I’m here. Now what?
I survived my ninth move in seven years unscathed last weekend. The Universe threw a whole slew of extra stress at me, mostly in the form of a sick boyfriend who becomes a toddler when he feels the slightest bit “off.” But I fought back and got it all done. I spent the last week unpacking and making two houses worth of stuff into one uniform home. It’s the coziest little house I could hope for.
The move pretty much killed my good eating and exercising habits. Mostly eating. It’s hard to make a good, nutritious, primalish meal for one when your cookware is packed and you’re working with one pot and pan. I had my fair share of takeout. Grok would’ve stared in wonder at all the garbage I ate during the handful of days leading up to and following Moving Day. I suppose that’s to be expected.
I also didn’t work out too much because I was tired and sore from carrying shit all over the place. I still walked for half an hour to an hour every day and managed to get in a few Shreds. I cut myself some slack and I don’t regret it one bit.
Now I’m here and all of the boxes are gone and I’ve stocked the newly organized pantry with healthy food. I’m two days into being back on track. It feels really good.
When I first decided to move, I was determined to join a CrossFit box once I got here. I’ve been so inspired by AndreAnna‘s journey that it seemed like I just had to get (back) into CrossFit once I moved.
Then I thought some more and decided I don’t want to. I loved how I felt when I did CrossFit. I did not love how obsessed I was with CrossFit. All of that lactic acid left a sour taste in my mouth and I’m at a point in my evolution as a person that I don’t want my fitness routine to be on my mind for the 23 hours leading up to it. Plus the closest box is a 20-minute highway drive away, which means getting up at the ass of dawn to make the AM class. And it also defeats the goal of significantly cutting down on car wear and tear (and gas) when I’m working from home by driving that 4 – 5 times a week.
I want to be fit and healthy, but I don’t want to work CrossFit hard. I want to look good naked, but I also want to have time and energy to fill my life with other meaningful stuff.

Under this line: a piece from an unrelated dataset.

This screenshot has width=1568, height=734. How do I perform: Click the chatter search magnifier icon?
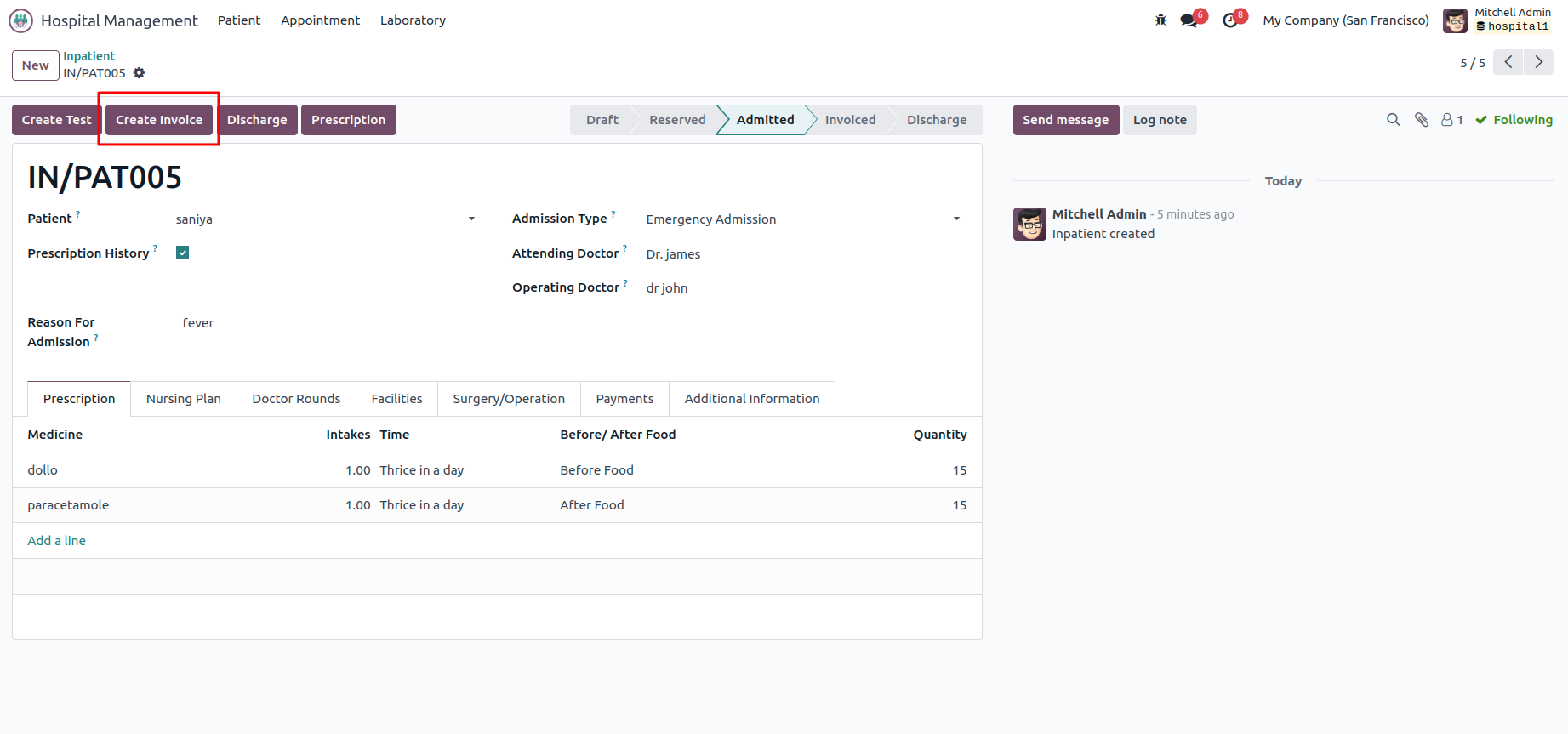pos(1393,120)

I found a bootcamp about 15 minutes away. It sounded perfect and I was excited about it for several weeks. Now I’m here and I’m not excited anymore. I don’t know why. I’m sure some of my lack of enthusiasm has to do with the fact that it starts at the same time as CrossFit, which still means getting out of bed before 5 AM. Not cool.
Yesterday my pooch and I explored a battlefield park nearby. It was awesome and had really great running/walking trails. I thought to myself that maybe I’d get back into running at the battlefield. But then I realized that running alone amongst Civil War trenches, through the woods and over a creek named after how bloody it was after this particular battle, may not be the best thing for my psyche, considering I’ll be working from home and human interaction will be at a premium.
So I’m stuck. I want to do something new and exciting and fun, but I don’t want it to take over my life. I want to enjoy it while I’m there, and then not think about it until the next morning. Right now I’m still leaning towards the bootcamp, but only because I feel like I should. Not because I really want to.
I’ve been tapping the space bar for a few minutes trying to think of how to wrap this up. What it boils down to is that I need some motivation. I need a kickstart and some inspiration. If you have any to share, please send some my way!